A paper rustled in his pocked as he moved and distracted him from the murder scene. It was easy enough to read between the lines of his sister’s latest note. Queen Tismelda wanted the Redoak forest for her new favorite, a fawning bounder who was as gorgeous as the day. Luckily, by fey law the forest had to be offered by free will, so the bitch Queen couldn’t reach out and take it. The question was how long poor Isindle could hold out against her. Cormac feared not much longer. His sister was gentle, a sweet meadow singing under a warm spring sun. His Queen could be more accurately described as a winter forest, dark lakes frozen with black ice that reflected the sharp bare branches of the desolate trees above. Thanks to his exile, the Redoaks also had few allies to count on. Isindle was alone.

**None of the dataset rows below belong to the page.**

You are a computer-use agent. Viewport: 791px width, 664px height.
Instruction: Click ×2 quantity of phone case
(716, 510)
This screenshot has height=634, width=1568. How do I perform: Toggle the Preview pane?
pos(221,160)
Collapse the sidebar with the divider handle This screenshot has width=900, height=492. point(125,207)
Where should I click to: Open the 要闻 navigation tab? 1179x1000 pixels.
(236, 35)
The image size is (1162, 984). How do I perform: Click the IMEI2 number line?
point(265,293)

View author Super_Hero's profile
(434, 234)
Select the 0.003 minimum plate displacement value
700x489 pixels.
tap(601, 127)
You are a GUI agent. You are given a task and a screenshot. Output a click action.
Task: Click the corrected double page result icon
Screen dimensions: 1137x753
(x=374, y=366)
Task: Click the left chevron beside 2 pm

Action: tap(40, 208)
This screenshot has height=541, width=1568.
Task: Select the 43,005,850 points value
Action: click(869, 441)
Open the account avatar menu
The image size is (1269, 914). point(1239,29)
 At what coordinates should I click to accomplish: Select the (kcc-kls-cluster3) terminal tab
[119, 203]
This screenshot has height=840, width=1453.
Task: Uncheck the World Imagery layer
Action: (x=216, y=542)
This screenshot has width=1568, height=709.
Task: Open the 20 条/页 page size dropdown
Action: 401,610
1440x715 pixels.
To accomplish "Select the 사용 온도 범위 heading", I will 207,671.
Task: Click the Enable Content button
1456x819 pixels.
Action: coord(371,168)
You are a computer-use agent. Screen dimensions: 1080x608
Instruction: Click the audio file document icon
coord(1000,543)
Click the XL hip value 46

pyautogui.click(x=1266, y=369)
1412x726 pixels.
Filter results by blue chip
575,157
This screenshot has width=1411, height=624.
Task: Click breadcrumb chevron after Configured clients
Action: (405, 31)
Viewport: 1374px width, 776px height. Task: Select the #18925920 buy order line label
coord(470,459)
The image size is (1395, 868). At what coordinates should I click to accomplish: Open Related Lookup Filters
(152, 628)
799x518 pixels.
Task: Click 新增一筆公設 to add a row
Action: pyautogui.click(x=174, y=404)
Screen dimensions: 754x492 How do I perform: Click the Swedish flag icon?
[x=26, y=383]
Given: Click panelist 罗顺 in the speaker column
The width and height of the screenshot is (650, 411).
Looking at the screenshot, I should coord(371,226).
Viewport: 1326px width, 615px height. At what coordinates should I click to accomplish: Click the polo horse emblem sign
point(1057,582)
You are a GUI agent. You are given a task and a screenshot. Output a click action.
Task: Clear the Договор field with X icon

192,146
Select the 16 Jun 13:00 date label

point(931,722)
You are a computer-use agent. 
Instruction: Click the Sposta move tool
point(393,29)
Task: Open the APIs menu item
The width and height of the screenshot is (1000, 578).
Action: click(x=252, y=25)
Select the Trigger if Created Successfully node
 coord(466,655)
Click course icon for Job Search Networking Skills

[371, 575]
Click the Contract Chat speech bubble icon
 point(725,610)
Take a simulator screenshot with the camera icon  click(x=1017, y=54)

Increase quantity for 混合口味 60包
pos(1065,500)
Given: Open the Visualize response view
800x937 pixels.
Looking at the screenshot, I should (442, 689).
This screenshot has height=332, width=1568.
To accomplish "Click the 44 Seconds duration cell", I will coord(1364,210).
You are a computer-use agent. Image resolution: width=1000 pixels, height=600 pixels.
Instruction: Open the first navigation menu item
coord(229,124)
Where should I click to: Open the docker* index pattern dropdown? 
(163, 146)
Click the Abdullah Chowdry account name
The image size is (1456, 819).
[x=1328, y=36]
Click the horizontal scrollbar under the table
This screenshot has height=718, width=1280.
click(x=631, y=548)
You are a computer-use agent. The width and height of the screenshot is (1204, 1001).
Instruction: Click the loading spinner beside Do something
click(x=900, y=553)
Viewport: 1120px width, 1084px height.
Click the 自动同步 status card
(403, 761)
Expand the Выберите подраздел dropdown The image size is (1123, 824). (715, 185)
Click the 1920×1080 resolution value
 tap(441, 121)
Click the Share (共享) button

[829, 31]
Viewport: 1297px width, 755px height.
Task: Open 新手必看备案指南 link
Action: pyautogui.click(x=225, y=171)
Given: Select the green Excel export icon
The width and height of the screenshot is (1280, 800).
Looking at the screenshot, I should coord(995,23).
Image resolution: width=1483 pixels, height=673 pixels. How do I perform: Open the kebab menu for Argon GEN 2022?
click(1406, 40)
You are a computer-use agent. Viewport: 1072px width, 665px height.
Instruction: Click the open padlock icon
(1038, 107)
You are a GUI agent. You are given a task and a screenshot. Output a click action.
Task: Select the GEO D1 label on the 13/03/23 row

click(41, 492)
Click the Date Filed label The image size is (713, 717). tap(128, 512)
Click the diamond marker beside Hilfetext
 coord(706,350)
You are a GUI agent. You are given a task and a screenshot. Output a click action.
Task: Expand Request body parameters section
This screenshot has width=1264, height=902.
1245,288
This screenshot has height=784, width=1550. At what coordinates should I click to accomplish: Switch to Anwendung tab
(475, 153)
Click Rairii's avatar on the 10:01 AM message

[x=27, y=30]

“You can go,” Michaela said. “Anjali will come by your office to ask questions.”

“No, thank you,” he said pleasantly. “I’m going to stay.”

“I don’t want you in my way.”

He took a tiny step back. “Not a problem.”

He leaned against the wall and watched Michaela bite her lip as she sketched blood splatter. He’d been about to finish a deal with Hiro that would have given the Queen matchless forest in northern Japan, a place she had coveted for centuries. He’d been so close.

He glanced down at the tiny green leaf that lay in the crystal pendant around his neck. The edges were beginning to redden.

Hiro’s forest would have saved his family.

Who had known of his plans? Had someone killed Hiro to thwart him?

He had to know. He looked back at Michaela, now deliberately ignoring him and creating a spreadsheet. He would find out, even if it meant working with a masquerada. Or around her.